* [Problem to work on]: Return the entries below in full. Keep every word as it is.
============================================================
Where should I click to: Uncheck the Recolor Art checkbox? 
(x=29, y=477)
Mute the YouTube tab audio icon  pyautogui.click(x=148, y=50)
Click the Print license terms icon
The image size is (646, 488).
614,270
============================================================
* [Response box]:
Where should I click to: Uncheck the Recolor Art checkbox? 
(x=29, y=477)
Mute the YouTube tab audio icon  pyautogui.click(x=148, y=50)
Click the Print license terms icon
The image size is (646, 488).
614,270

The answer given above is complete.